Joined: Jan 29, 2004
Posts: 2079
From: San Pedro, CA
Posted: 2005-07-03 08:19 am   Permalink

It usually takes quite a long time for palm logs to completely dry out (like ALL the way throught the center) somewhere around 8 months or so, I would guess. (depending on the level of humidity and how exposed to the elements your logs are)

I usually get fresh cut logs, put risers under them on my back deck to allow air flow and cover them, or put them in a structure that protects them from the regular weather elements. You can seal the ends if you want...but I think thats really more important to do with other types of wood than palm.

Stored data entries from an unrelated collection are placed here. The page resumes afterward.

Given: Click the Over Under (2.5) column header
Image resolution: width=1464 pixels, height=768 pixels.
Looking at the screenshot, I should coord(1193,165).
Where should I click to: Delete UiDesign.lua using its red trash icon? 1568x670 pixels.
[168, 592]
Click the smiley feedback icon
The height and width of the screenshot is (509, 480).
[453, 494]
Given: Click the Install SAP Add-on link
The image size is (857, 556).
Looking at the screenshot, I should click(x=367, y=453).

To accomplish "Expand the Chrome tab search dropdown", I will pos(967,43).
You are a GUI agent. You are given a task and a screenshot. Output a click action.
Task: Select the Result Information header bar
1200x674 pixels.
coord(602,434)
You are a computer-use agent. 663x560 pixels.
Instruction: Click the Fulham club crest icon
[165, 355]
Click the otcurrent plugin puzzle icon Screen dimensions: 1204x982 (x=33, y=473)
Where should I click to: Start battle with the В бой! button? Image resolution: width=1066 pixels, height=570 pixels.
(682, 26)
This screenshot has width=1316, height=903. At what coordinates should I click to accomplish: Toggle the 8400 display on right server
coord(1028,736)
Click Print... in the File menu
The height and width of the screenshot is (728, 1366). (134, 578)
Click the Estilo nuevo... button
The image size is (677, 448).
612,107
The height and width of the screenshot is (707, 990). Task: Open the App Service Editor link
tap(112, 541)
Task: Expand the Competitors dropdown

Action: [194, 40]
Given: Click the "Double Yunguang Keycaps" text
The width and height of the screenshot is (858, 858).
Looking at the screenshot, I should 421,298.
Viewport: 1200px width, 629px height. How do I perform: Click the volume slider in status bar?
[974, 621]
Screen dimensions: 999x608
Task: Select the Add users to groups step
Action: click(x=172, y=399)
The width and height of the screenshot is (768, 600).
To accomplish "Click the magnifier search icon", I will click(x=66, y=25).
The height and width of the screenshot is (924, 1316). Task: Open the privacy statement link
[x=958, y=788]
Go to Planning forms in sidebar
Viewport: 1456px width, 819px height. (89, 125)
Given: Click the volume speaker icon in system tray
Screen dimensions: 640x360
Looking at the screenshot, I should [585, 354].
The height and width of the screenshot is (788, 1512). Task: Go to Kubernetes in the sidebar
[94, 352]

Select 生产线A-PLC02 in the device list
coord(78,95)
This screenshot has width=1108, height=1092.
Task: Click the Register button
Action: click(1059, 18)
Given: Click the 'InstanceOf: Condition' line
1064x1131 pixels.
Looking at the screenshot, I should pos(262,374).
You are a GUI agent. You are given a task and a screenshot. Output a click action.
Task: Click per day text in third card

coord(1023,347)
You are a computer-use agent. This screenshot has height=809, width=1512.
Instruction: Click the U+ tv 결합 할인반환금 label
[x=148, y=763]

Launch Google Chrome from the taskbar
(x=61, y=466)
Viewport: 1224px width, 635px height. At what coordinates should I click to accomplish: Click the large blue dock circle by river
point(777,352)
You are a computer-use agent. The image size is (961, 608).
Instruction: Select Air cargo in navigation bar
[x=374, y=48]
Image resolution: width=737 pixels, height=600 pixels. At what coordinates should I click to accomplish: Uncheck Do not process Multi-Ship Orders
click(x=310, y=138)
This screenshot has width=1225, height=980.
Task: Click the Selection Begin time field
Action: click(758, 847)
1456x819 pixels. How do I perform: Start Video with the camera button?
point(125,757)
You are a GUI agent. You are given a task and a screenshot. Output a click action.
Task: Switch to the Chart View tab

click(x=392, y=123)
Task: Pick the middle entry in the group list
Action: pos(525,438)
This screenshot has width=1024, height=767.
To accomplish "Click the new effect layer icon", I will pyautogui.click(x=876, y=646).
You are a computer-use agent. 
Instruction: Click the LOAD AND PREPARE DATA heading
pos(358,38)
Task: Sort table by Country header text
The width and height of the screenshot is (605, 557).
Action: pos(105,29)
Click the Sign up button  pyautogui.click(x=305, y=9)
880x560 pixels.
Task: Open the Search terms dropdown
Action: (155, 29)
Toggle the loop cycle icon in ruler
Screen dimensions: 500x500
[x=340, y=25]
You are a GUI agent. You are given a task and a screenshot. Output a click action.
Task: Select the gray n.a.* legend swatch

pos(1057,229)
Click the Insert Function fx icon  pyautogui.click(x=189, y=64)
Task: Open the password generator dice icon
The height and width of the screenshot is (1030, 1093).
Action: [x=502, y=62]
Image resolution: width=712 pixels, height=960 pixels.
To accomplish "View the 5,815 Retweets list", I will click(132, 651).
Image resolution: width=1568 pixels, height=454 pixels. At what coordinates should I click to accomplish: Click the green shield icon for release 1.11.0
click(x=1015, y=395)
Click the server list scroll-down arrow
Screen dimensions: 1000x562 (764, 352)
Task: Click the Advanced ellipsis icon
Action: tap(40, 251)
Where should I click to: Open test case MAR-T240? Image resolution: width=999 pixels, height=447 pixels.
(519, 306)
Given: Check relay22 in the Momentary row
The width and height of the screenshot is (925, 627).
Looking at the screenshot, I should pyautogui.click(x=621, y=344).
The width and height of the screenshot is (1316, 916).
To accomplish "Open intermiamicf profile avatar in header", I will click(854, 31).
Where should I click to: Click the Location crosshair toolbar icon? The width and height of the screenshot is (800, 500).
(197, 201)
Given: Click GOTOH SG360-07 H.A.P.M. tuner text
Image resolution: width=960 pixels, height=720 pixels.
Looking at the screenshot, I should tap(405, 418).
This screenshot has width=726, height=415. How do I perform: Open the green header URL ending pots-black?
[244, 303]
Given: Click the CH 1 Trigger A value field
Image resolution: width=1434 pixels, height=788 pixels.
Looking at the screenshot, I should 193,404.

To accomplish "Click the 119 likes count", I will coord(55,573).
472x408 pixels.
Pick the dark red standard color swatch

Palm is cool because you can carve it whenever. I usually NEVER wait for it to completely dry before I start carving - I'll wait a few months to let the outside portion dry so that I can see how stringy the palm is going to be.

Once I finish carving, I'll leave it outside for a while covered and on raisers (once again - I've been told to place the tiki face down to allow any cracks to occur on the back, but I've never really had that issue with palm).

WHat I've noticed from my carvings is the deeper you cut,the more likely it is to mold more quickly, so I let the mold happen...remove it with a wood furniture type mold remover (or the bleach combo Palma was talking about)wait....let it remold again, remove it, etc. and repeat until it pretty much drys out. whether or not you cut deep, the tiki will mold a little if it's wet. and depending on how wet it is you get different types of mold too...which is kinda cool in its own right.

Palm will naturally mold if left out in the elements without any type of outdoor protection (like marine varnish - which would allow it to survive for many years) whether or not it is sealed or dryed out.

so...to sum it up I would suggest that if you are super concerned about mold, wait until you feel as though the tiki has stopped molding on it's own before applying stain and varnish. But, to be honest, if it's going to be placed outside it will mold eventually anyway. (it may take many years, but it will happen - it is WOOD after all.)

Be sure to ask the customer (especially if it's a custom carve) because some customers do like the natural moldy look. I have several I've carved and left to rot naturally and they look pretty cool.
hope that helped. feel free to pm or email me if you have any other ?????'s

_________________

"Hey, at least I'm housebroken."

[ This Message was edited by: Polynesiac on 2005-07-03 08:21 ]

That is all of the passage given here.